Developing a non-invasive biomarker for early BBB breakdown in Alzheimer’s disease

Project Details

Layman's description

Novel biomarkers that reliably detect the disease onset before any clinical symptoms occur, are crucial for research of Alzheimer’s disease (AD) and related dementias. One of the earliest pathological alterations in AD is the loss of the Blood-Brain-Barrier (BBB) integrity, which can be directly imaged and mapped using positron emission tomography (PET) or magnetic resonance imaging (MRI). Of these methods, arterial spin labeling (ASL) MRI is the only candidate for mapping local changes in BBB integrity without the use of contrast-enhancing agents or radioactive tracers.
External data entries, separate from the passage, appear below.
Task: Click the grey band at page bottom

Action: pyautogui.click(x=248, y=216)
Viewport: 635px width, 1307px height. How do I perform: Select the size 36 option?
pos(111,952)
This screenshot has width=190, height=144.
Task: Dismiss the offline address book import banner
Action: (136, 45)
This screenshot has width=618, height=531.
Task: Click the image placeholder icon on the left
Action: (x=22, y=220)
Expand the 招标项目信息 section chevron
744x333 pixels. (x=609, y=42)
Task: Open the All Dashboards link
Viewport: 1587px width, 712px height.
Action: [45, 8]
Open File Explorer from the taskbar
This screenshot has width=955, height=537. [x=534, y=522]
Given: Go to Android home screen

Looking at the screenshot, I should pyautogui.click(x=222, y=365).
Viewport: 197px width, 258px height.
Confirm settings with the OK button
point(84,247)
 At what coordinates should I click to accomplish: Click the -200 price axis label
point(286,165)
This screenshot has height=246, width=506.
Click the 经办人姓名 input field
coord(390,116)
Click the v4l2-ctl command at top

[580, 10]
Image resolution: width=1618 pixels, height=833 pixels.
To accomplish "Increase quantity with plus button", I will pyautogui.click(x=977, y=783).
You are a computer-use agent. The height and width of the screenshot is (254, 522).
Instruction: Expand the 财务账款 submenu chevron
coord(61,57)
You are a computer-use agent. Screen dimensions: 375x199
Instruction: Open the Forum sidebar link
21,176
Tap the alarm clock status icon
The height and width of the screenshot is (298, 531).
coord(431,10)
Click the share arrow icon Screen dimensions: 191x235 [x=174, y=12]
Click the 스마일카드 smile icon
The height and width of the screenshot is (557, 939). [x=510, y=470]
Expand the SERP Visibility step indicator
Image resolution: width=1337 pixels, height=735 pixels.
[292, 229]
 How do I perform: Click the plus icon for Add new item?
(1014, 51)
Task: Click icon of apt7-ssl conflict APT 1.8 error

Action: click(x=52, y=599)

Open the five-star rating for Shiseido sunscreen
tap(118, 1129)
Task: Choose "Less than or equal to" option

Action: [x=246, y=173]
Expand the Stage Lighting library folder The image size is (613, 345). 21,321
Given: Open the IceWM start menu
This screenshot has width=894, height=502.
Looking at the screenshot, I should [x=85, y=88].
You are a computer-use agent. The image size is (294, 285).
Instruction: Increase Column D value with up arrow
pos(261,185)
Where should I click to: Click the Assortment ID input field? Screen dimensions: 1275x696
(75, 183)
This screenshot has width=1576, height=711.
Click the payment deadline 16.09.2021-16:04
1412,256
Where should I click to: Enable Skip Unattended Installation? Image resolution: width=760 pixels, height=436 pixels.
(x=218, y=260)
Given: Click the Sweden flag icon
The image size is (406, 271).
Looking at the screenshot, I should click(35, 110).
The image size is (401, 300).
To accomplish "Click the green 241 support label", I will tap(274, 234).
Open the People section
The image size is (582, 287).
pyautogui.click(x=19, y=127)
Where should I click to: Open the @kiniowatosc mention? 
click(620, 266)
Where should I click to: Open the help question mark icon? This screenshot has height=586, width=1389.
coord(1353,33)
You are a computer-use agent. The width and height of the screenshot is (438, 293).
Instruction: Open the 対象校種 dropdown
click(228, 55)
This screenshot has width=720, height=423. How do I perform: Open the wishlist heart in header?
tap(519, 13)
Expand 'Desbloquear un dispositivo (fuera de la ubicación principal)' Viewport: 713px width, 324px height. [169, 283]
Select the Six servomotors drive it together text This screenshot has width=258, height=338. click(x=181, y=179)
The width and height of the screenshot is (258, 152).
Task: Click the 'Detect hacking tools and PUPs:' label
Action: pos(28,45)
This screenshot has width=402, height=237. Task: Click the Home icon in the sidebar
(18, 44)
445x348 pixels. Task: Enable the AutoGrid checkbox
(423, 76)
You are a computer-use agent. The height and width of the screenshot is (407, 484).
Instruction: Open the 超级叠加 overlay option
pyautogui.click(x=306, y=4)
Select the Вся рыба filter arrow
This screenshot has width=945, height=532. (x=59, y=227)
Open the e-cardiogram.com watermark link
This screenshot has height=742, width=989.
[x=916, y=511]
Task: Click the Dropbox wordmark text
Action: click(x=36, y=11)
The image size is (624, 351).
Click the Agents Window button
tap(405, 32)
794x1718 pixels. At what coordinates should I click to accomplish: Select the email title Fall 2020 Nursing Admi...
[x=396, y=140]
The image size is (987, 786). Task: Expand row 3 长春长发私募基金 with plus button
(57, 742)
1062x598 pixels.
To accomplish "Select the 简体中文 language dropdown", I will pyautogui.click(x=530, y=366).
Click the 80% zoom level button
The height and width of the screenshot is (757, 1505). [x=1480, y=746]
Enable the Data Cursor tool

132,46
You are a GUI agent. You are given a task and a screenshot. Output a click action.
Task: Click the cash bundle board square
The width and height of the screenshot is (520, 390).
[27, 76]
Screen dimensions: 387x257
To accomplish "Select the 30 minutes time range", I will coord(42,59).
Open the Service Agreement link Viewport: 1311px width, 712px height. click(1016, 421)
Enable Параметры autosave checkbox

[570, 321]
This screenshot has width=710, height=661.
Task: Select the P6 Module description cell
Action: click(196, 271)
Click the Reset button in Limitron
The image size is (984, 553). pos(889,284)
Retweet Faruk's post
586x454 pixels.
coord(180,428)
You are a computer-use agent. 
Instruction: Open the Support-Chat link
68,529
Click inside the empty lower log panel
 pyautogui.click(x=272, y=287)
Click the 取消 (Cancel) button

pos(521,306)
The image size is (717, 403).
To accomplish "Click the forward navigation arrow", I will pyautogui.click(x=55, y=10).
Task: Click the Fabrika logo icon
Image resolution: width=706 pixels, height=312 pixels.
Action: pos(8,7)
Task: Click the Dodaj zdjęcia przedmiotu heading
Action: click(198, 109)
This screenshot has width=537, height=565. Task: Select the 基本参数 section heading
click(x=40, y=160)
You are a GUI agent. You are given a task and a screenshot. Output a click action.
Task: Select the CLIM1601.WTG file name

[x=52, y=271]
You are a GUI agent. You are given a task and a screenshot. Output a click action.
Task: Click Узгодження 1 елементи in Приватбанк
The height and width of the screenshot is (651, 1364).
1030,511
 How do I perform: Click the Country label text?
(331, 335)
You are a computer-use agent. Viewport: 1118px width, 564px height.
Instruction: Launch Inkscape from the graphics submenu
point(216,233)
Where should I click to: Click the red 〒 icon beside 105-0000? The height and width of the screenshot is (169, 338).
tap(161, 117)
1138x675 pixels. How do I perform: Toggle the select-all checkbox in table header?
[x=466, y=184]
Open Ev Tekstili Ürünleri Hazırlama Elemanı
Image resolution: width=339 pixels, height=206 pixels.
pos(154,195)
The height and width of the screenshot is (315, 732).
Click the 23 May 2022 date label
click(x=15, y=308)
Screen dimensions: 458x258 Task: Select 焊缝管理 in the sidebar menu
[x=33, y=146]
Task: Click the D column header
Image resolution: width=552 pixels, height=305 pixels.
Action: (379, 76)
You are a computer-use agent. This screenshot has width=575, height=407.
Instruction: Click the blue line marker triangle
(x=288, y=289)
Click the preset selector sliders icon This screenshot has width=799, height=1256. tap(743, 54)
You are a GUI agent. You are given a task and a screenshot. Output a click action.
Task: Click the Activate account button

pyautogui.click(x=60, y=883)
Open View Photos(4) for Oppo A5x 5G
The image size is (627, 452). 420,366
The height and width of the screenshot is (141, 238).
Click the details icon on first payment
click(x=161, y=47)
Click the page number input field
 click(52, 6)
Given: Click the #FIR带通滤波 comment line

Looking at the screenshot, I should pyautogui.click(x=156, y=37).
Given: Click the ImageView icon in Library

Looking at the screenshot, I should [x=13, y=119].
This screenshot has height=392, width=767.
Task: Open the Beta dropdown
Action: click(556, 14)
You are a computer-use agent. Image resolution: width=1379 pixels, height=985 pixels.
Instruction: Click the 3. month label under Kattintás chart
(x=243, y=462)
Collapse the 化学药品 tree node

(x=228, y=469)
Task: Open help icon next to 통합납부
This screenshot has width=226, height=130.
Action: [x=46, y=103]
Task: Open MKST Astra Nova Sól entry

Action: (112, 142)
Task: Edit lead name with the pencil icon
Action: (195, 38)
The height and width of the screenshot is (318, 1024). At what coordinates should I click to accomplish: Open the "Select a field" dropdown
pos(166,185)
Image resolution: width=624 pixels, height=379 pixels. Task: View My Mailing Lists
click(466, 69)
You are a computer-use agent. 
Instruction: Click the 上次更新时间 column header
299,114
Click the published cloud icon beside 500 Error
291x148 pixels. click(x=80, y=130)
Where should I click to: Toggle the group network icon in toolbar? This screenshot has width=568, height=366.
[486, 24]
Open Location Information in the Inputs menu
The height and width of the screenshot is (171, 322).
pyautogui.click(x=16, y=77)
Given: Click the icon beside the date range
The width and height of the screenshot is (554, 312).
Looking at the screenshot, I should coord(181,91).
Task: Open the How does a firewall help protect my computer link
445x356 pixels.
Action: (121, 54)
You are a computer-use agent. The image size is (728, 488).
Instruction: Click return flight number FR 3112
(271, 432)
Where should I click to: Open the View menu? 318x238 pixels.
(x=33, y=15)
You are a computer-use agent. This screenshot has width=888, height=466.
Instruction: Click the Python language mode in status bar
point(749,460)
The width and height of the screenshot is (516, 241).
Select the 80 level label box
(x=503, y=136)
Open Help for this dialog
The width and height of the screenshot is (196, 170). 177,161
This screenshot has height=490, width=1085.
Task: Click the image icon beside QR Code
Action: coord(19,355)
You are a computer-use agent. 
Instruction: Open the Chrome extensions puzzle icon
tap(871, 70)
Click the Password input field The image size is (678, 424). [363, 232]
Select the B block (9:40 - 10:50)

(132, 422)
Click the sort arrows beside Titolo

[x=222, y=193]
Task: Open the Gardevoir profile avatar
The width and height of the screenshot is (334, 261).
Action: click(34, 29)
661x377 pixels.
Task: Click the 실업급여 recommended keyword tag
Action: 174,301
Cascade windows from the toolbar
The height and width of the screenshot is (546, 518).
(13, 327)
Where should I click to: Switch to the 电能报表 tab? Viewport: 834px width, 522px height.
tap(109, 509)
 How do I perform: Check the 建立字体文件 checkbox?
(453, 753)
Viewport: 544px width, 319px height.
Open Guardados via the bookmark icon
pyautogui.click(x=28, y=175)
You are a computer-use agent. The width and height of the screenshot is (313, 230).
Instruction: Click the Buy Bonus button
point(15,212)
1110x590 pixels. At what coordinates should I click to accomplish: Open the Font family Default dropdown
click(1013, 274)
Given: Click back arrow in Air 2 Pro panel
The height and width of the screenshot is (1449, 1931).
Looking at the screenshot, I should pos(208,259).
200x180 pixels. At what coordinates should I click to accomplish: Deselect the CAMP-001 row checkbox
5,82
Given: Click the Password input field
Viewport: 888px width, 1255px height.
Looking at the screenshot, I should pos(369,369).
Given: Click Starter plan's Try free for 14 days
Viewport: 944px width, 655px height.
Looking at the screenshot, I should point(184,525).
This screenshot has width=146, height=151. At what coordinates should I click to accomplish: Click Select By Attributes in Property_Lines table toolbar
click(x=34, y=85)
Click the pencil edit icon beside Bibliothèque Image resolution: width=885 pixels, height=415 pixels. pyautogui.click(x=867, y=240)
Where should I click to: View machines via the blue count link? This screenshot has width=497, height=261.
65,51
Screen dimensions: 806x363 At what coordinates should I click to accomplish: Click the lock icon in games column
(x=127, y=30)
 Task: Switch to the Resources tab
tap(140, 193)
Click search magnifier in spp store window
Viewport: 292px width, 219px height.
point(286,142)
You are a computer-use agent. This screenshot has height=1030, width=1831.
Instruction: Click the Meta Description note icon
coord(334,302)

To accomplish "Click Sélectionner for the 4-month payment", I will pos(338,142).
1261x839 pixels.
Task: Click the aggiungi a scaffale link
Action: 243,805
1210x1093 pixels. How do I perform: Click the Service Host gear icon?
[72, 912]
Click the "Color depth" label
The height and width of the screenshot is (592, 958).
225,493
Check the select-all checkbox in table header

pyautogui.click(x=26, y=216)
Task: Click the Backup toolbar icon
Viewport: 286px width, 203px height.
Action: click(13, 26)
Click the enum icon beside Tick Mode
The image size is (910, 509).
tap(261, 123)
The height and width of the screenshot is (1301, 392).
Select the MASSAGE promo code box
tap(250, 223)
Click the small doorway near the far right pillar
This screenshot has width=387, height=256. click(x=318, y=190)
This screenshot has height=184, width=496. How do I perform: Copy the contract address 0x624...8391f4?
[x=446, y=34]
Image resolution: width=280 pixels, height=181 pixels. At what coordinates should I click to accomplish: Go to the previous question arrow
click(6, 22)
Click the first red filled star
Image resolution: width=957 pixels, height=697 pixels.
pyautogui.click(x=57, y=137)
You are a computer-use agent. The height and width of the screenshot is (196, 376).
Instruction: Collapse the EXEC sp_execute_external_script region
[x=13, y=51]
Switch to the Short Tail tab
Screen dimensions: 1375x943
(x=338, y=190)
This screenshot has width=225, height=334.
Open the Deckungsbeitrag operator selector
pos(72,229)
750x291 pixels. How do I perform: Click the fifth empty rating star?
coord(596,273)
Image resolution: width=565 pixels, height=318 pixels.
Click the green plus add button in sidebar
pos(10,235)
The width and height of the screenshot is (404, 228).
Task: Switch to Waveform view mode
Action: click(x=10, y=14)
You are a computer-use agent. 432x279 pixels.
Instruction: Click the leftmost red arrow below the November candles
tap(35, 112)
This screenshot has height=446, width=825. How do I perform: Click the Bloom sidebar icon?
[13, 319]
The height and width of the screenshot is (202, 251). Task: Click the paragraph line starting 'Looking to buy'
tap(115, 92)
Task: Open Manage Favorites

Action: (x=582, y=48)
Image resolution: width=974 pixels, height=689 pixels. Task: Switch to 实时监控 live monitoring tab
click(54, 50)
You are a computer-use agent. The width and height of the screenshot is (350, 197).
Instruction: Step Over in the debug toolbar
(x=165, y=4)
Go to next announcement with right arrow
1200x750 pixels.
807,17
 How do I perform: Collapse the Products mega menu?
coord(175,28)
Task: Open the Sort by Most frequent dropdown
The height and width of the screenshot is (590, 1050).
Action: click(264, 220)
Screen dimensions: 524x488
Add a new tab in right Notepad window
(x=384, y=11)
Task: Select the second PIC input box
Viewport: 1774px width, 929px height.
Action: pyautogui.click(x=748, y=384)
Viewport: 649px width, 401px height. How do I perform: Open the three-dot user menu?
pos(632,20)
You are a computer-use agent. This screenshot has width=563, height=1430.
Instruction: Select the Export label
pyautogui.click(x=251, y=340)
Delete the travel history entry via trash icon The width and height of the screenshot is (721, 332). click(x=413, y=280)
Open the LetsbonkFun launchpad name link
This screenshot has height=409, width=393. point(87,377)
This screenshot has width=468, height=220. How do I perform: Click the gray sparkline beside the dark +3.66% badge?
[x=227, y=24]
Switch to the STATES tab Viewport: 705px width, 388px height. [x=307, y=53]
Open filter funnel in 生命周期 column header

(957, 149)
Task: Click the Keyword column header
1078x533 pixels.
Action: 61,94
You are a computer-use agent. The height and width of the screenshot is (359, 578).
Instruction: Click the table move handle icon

Currently, ASL cannot be reliably applied in a clinical setting due to the rather long scan times and high sensitivity to patient-specific physiological/hemodynamic variability, a lack of a standardized analysis approach, and a lack of a normal reference map for finding pathological BBB patterns.
In the project DEBBIE we propose to develop a direct non-invasive clinical imaging biomarker called ‘BBB-ASL’ that maps BBB integrity loss in preclinical stages of AD.
The DEBBIE consortium consists of a unique combination of pioneers in the field of contrast-free physiological imaging with a focus on neurodegenerative pathology, with an expertise in MR sequence development, image post-processing, biophysical modelling, AD imaging, and biomarker validation.
The overall goal of this project is to establish quantitative BBB-ASL analysis for scientific group studies of the human brain, ultimately improving healthcare delivery in clinical applications and benefiting individual patients suffering from early dementia. We propose to develop a clinically ready non-invasive MRI biomarker for BBB integrity mapping by focusing on automatic Calibration (WP1) of MRI acquisition parameters based on the patient’s hemodynamic status, Standardization (WP2) of image processing for atlas-based correction of between-scanner and between-patient physiological confounders, Validation (WP3) of this integrated BBB-ASL MRI solution by comparing it with PET, and Application (WP4) in several ongoing longitudinal AD studies to evaluate its clinical value. This work will allow the DEBBIE consortium to provide a sensitive, non-invasive, and early biomarker of AD.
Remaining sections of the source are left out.